Il y a qui derrière FAUVE ?
On est cinq : quatre musiciens et un vidéaste qui gère les vidéos, les photos, et plus largement tout ce qui a trait à l’image du projet. Pour certains, ça fait même huit ans qu’on bosse et qu’on partage des trucs ensemble. Mais ça, c’est juste le noyau dur. Comme précisé sur le site, tout le monde est invité à contribuer au projet s’il ou elle se retrouve dans le propos, que ce soit avec des photos, des vidéos, des textes, ou autre.

On est surtout une bande de potes. Notre source de plaisir, c’est justement de faire ces choses, de progresser avec ces amis, que ce soit sur FAUVE ou sur autre chose. Pas juste de se voir pour discuter et refaire le monde, mais aussi de monter des projets. C’est ce qui compte dans FAUVE, presque davantage que la musique qui découle du projet.

Dis-leur que tu te sens seul
Et que tu sais plus quoi faire pour trouver un peu de chaleur humaine :
Aller au bois pour que quelqu’un / accepte enfin
De toucher ton zob
Tripoter de la lycéenne
Porter des robes ?

[Nuits Fauves]

C’est d’ailleurs le plus difficile : garder des relations saines en dehors de FAUVE : réussir à se voir sans parler de musique, de textes et de concerts… Ce qui est compliqué quand on a des moments de création assez soutenus, comme en ce moment.

Cette idée de nébuleuse est importante ?
On essaie de progresser avec des collaborations. On a par exemple bossé avec Irène, un fanzine érotique avec qui on a partagé la direction artistique du clip de Nuits Fauves. D’où notre appellation de “FAUVE Corp” [ndlr : le nom complet du projet] : elle contient l’idée de faire “corps”, avec une dimension un peu guerrière : “frères d’armes”, on a envie de se battre l’un pour l’autre.

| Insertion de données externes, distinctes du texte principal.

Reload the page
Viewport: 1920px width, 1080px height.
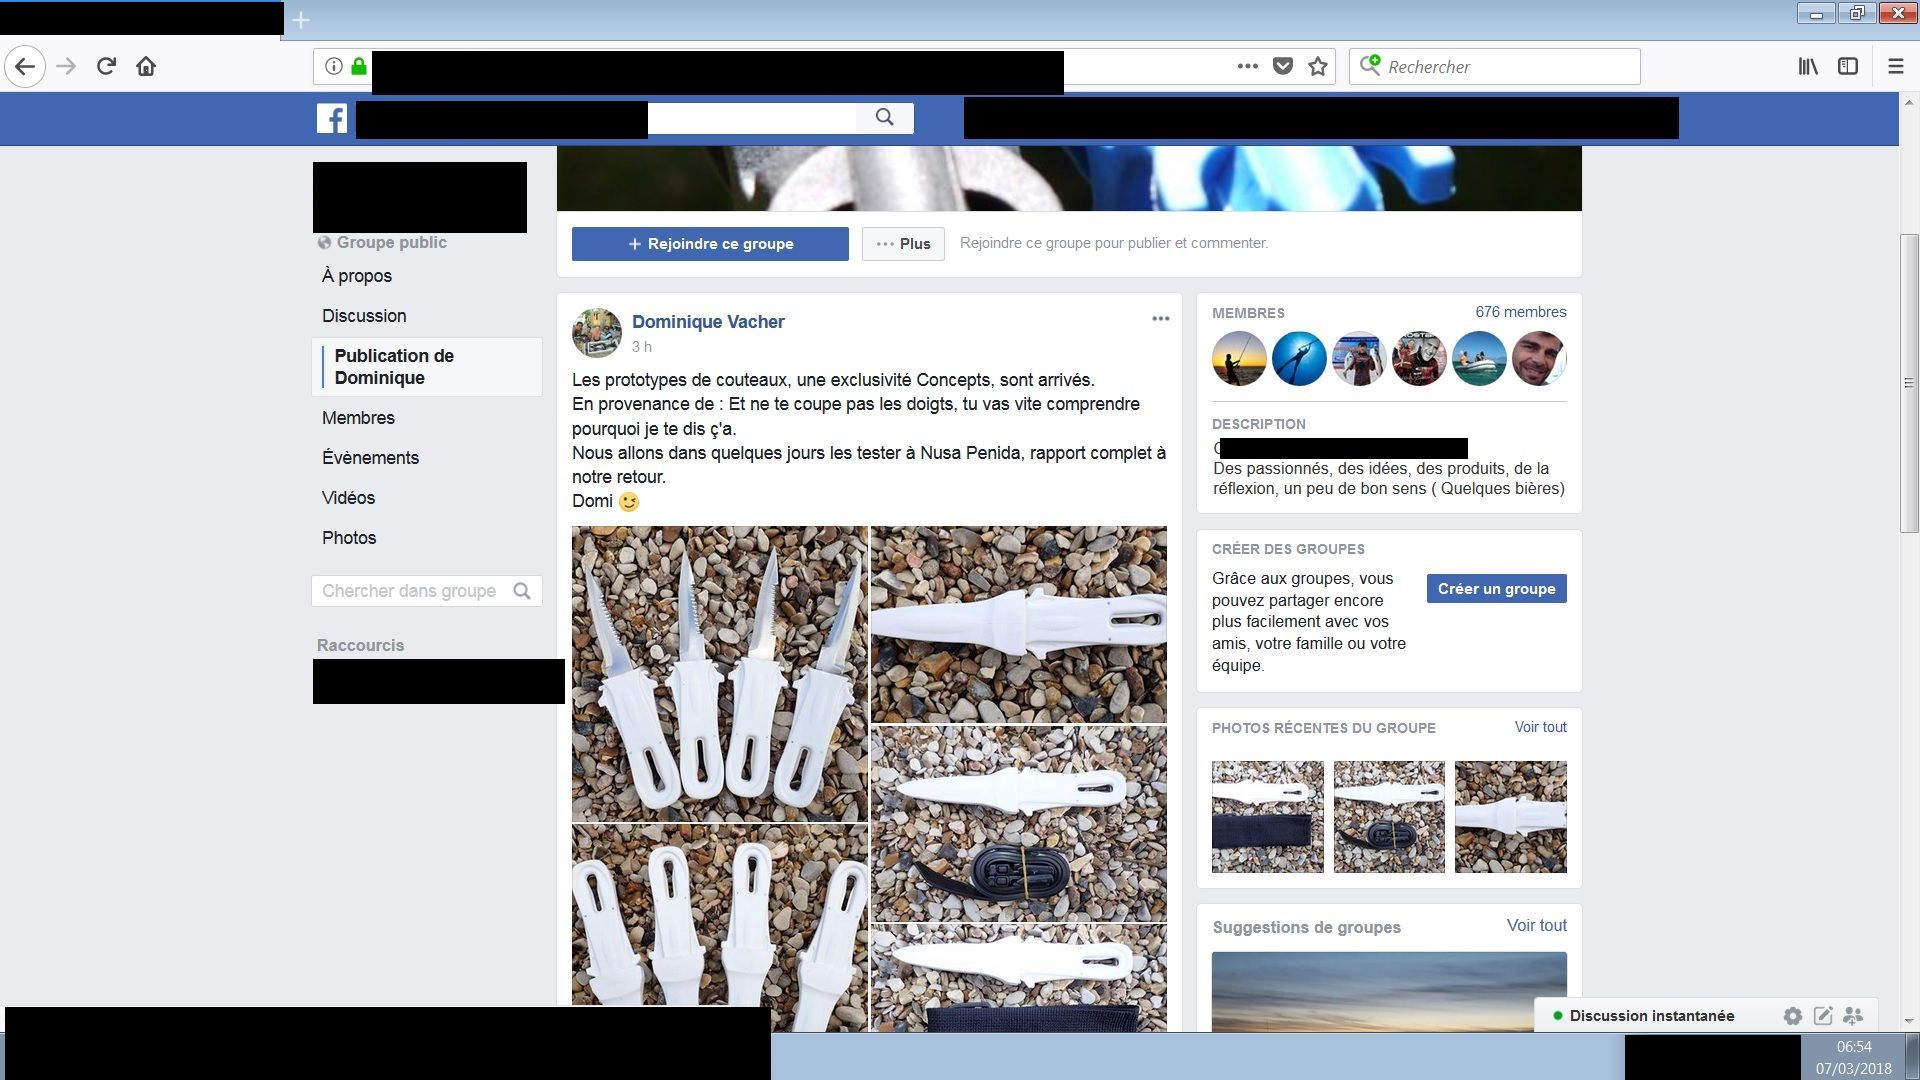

Votre projet dépasse d’ailleurs le seul cadre musical…
On s’est dit rapidement que le terme de “groupe de musique” ne collait pas au propos qu’on voulait transmettre. On essaye de le décliner sous différentes formes, pas forcément musicales. On ne se met pas de limites en termes de format, du moment que c’est en cohérence avec le propos. Si demain FAUVE doit être un film, ou un roman-photo, on le fera. Ou un porno, pourquoi pas ? Mais un porno ultra-hardcore vraiment vénère, forcément, ça ne serait pas très FAUVE…

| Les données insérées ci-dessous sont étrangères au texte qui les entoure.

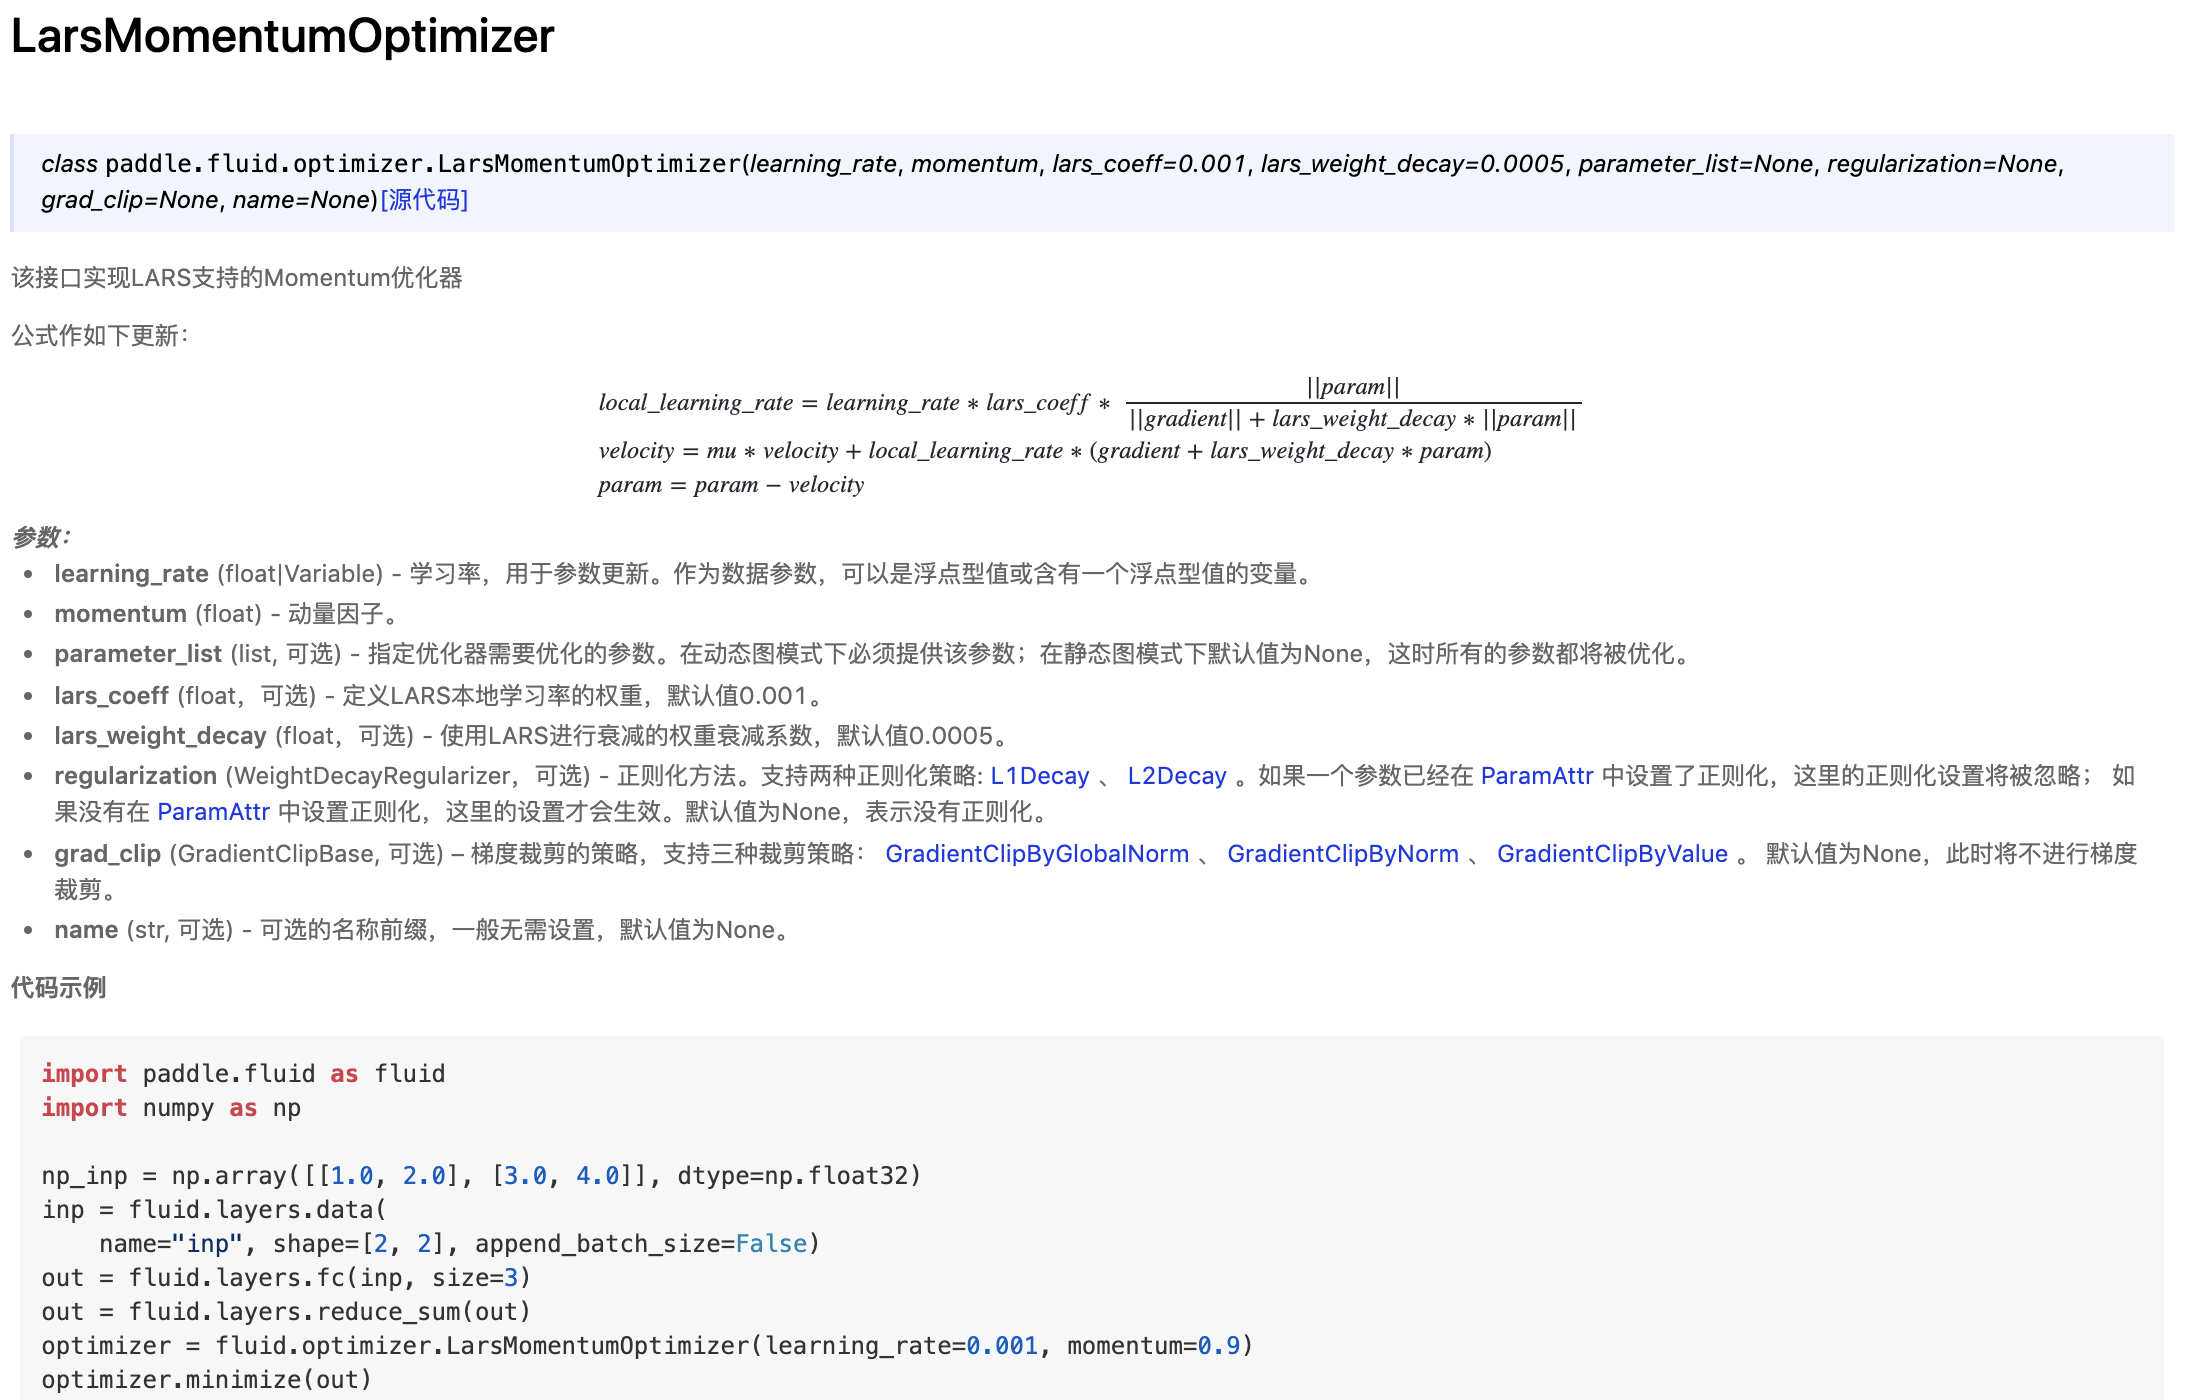Click the LarsMomentumOptimizer page heading
Screen dimensions: 2202x1400
point(282,37)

On comprend l’appellation “Corp”, mais pourquoi ce nom, FAUVE ? On pense forcément au film Les Nuits Fauves, œuvre marquante de la Génération Sida, qui donne son nom à votre troisième chanson.
Le nom “FAUVE” vient effectivement du film. Enfin, pas du film lui-même, mais de l’affiche et du terme “Nuits fauves”, qui correspondaient parfaitement à l’imaginaire qu’on souhaitait mettre en musique. La chanson n’a rien à voir avec le film, d’ailleurs. Elle parle juste des relations qu’on a entre mecs et meufs aujourd’hui, et de cet espèce de protocole de merde qui veut qu’il faut faire-ci, qu’il faut faire-ça, pour qu’au final chacun rentre seul chez soi.

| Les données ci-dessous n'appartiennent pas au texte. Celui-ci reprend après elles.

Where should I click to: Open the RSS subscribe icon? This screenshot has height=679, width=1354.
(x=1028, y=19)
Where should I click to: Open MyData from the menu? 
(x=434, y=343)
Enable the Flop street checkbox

Des gars parlent des filles qu’ils baisent
Des filles qui baisent pour dire qu’elles baisent
La baise, on en garde souvent des regrets
Parfois des maladies
Au fond on fait ça sans plaisir
Sans réelle envie
C’est surtout pour ne plus penser

[Sainte Anne]

Vos textes se caractérisent par une sensiblerie salvatrice. Vous vous définissez comme garçons sensibles ?
Plus que la partie “sensible”, c’est le côté direct et sans fioritures qu’on trouve important dans nos textes. Ce côté gentiment naïf, presque enfantin… On nous a déjà reproché d’avoir des paroles un peu cyniques ; mais au contraire, on est même complètement idéalistes ! C’est juste qu’on a des réactions un peu brutes aux choses de la vie, que ce soient les meufs, le taff, les potes ou les parents.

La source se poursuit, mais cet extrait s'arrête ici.